What is needed -
Set out exactly, line by line, the stretch of data below that begins at the line containing "1253x800 pixels. Task: Click" and ends at the line containing "Given: Expand Folder", with both ends kept.

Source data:
Segment Open

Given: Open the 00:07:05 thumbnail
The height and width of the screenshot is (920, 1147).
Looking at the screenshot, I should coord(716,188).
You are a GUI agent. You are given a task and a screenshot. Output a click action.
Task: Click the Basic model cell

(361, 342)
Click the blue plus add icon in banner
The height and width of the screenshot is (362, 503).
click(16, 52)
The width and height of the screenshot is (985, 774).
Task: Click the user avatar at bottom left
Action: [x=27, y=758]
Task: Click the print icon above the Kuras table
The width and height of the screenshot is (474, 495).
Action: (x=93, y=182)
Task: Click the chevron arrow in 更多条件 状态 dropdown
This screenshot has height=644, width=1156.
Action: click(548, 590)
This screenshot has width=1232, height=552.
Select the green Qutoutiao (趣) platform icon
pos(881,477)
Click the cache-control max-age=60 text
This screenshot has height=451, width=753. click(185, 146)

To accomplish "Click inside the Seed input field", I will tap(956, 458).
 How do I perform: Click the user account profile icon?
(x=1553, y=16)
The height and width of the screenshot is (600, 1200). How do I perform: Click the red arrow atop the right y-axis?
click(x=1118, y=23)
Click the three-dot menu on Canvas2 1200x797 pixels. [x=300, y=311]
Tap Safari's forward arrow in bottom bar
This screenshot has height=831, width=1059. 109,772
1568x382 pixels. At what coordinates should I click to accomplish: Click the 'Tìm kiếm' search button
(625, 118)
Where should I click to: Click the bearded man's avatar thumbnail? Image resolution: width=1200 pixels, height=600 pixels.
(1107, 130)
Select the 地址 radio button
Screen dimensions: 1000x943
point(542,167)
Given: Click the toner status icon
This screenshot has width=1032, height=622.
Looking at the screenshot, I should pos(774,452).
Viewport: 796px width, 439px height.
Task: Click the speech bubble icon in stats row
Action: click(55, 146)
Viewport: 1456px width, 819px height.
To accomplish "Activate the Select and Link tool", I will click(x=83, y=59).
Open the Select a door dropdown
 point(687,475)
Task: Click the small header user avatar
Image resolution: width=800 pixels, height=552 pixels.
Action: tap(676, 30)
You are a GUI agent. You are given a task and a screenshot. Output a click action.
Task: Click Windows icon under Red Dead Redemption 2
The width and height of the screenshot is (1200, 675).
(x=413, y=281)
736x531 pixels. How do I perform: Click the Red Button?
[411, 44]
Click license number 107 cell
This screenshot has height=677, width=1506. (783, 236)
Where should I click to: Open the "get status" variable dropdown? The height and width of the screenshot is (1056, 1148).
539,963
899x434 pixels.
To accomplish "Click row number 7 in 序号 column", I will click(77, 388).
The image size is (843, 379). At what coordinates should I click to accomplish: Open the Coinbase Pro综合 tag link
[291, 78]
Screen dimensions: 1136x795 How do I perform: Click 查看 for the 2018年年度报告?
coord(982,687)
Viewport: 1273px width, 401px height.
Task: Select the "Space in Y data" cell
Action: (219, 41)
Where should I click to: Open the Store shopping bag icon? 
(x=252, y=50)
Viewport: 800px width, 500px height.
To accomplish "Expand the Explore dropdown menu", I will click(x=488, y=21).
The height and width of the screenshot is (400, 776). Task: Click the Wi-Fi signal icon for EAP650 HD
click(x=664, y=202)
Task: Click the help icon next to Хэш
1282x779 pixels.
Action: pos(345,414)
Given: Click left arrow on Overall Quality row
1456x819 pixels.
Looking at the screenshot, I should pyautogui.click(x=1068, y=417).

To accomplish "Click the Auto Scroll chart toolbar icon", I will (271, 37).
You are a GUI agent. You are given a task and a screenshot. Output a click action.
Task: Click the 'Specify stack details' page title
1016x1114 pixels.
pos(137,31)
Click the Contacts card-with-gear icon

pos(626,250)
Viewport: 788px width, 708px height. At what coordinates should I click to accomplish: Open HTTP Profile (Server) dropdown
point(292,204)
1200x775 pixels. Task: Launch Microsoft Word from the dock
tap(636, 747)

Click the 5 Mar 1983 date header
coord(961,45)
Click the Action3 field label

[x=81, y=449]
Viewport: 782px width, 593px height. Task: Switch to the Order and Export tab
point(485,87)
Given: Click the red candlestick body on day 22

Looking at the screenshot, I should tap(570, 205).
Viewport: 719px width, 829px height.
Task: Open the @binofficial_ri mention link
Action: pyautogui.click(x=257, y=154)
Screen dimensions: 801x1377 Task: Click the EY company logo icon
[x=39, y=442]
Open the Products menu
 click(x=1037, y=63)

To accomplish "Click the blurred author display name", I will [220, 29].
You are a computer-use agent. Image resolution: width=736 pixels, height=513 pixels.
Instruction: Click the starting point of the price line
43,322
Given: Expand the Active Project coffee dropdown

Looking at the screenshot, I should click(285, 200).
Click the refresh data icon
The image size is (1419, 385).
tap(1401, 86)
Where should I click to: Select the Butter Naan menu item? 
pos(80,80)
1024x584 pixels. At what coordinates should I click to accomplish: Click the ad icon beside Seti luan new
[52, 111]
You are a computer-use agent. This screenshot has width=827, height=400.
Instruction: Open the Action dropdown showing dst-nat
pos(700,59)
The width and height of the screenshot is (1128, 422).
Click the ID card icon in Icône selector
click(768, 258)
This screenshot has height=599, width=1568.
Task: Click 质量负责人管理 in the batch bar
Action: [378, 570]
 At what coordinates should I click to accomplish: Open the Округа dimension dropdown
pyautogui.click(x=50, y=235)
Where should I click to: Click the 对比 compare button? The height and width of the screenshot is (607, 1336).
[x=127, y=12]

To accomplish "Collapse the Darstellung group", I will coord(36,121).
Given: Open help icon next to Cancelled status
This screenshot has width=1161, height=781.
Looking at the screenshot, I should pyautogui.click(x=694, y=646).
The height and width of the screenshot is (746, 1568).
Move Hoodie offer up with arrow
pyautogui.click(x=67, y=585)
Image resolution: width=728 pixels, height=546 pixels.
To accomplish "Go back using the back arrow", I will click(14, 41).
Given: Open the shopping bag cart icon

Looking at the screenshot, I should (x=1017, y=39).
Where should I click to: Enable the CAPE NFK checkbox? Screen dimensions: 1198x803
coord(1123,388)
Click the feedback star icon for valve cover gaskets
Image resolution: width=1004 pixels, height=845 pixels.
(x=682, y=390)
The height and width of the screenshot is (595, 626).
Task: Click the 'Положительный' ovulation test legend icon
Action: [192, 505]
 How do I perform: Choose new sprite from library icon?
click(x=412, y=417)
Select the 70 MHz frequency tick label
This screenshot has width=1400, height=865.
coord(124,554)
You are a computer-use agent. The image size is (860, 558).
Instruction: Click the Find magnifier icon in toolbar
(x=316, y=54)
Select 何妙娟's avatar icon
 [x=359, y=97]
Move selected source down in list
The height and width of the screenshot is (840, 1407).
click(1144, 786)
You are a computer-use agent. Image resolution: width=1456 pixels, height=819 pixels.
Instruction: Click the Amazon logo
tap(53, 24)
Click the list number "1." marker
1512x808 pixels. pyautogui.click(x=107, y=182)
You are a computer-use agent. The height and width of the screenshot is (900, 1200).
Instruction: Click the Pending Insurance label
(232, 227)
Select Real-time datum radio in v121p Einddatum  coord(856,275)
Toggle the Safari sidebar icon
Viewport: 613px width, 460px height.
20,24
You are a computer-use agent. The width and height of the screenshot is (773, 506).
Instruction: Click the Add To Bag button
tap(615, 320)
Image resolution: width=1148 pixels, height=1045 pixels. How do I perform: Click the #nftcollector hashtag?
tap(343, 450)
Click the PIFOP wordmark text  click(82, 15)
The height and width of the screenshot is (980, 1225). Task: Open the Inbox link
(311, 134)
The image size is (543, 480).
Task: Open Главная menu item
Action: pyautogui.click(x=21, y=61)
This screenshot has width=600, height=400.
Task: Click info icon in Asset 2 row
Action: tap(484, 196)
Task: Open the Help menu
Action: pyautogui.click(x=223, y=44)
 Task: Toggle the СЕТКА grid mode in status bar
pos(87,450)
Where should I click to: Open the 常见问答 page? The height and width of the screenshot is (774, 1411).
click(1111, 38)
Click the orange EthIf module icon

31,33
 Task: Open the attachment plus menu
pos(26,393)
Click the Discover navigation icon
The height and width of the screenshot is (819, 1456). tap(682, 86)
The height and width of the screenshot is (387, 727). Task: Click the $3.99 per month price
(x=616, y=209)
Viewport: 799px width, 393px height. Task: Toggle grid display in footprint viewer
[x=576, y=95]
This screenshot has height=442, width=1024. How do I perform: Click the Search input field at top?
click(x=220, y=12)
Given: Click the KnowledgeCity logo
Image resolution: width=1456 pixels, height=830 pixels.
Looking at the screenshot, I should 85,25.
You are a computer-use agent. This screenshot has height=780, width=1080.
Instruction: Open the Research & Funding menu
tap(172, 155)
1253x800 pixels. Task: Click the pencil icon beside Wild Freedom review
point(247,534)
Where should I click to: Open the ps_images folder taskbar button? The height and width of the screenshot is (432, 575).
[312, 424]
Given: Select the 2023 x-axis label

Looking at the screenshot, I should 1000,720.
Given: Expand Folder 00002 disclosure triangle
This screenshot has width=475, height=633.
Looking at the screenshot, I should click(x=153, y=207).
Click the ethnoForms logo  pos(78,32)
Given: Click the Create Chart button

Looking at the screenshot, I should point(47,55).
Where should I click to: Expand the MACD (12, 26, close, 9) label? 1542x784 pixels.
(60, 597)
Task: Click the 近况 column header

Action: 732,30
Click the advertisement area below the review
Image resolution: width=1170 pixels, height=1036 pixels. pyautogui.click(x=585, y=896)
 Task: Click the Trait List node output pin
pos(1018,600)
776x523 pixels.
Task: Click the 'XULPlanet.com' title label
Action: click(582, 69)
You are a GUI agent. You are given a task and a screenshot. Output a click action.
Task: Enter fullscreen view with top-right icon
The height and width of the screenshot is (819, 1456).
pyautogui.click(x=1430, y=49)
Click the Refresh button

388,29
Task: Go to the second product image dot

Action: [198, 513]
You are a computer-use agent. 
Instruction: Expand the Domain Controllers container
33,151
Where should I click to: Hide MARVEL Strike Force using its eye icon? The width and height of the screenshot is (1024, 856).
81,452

Segment Closed

Written solution -
1253x800 pixels. Task: Click the pencil icon beside Wild Freedom review
point(247,534)
Where should I click to: Open the ps_images folder taskbar button? The height and width of the screenshot is (432, 575).
[312, 424]
Given: Select the 2023 x-axis label

Looking at the screenshot, I should 1000,720.
Given: Expand Folder 00002 disclosure triangle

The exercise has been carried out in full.